In the seven years since No Child Left Behind began issuing mandates to public schools, high-stakes testing has taken on an increasingly larger role in students’ academic careers. Nationally administered tests, like the SAT or ACT, are constantly evolving to meet the needs of both students and educational institutions and are still one of the best single indicators of future academic success. High-stakes tests being administered at the state level, however, are not always subjected to the same amount of scrutiny when it comes to addressing the needs of students with learning disabilities. Yet they are being used more and more for making important decisions regarding grade-level promotions, teacher performance bonuses and whether or not students graduate high school.
The researchers emphasize that they are not using TAMI to water down standardized tests, but instead to make the tests more appropriate to the students taking it, while ensuring that the knowledge being assessed and demonstrated is of the same depth.
"We anticipated that there would be a need for a tool that could be used to analyze and modify test items for this purpose because of our involvement with a similar project, the Consortium for Alternate Assessment Validity and Experimental Studies (CAAVES)," Beddow said.
Recent regulations under NCLB permit states to create separate tests for students in special education who have demonstrated past difficulties with standardized assessments. These students must all have Individual Education Plans and need to have been identified as having a disability that is believed to be the cause of their failure to perform at expected grade level.
The researchers began by developing an item modification guide that was used to modify a set of questions given to students with and without identified disabilities, and in both their original and modified forms. They partnered with testing boards in Indiana, Idaho, Arizona and Hawaii to carry out their initial research.
"The findings largely confirmed our hypothesis," Beddow said. "We were able to close the achievement gap with the regularly performing students by modifying the questions that might have been problematic for students with special needs."
TAMI is the result of a thorough revision of this initial guide. It consists of two parts: an item analysis, which uses multiple categories with detailed rubrics to judge the actual questions, and a computer-based test analysis that can be used to assess the accessibility of a specific computer-based test delivery system. The item analysis takes into account factors like the clarity of the question’s wording, whether or not necessary visuals are included and the choice of wrong answers, which are the parts of standardized tests that can be problematic for students with special needs. Revising questions with an aim towards streamlining and simplifying unnecessarily complex questions is the focus of the item analysis.
"Modifying these types of test is not just a matter of ensuring computer literacy," Beddow said. "It is also about making sure that the screen is legible, that answer selection is simple and intuitive, and that audio is available to those who need it. The goal of this part of TAMI is to make sure that the computers are not further complicating the test or altering the validity of the students’ responses."
The instrument is currently available to be freely used by the public at http://peabody.vanderbilt.edu/TAMI.xml.

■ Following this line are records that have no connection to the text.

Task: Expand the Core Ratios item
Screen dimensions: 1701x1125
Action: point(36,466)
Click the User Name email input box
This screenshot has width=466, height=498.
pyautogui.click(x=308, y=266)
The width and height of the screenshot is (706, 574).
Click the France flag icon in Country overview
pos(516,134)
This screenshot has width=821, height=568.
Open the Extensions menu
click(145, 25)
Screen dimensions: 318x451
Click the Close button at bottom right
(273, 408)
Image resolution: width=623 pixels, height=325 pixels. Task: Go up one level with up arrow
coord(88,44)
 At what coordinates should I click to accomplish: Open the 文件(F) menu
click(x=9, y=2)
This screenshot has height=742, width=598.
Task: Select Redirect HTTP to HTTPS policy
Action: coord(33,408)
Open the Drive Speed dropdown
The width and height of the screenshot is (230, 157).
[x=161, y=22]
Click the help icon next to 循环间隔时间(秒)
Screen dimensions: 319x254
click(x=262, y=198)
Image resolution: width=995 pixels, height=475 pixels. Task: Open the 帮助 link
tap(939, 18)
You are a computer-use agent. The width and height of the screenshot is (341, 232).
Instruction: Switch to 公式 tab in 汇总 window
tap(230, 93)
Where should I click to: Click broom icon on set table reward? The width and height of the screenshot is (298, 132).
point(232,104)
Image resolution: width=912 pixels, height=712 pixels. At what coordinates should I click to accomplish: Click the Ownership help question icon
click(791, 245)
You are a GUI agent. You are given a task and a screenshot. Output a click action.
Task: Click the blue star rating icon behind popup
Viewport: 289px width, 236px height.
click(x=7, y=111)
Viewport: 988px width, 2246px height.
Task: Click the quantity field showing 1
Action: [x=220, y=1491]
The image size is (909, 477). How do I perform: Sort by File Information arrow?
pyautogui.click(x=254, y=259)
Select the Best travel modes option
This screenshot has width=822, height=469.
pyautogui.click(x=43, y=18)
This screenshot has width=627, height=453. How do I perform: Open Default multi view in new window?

It is being distributed to state assessment departments and testing companies in all 50 states.
Research is continuing into how TAMI might be used to influence future assessments for all students.
Kettler is a research assistant professor of special education and a member of the Learning Sciences Institute.
The project was funded by an Enhanced Assessment Grant from the U.S. Department of Education in the Consortium for Alternate Assessment Validity and Experimental Studies.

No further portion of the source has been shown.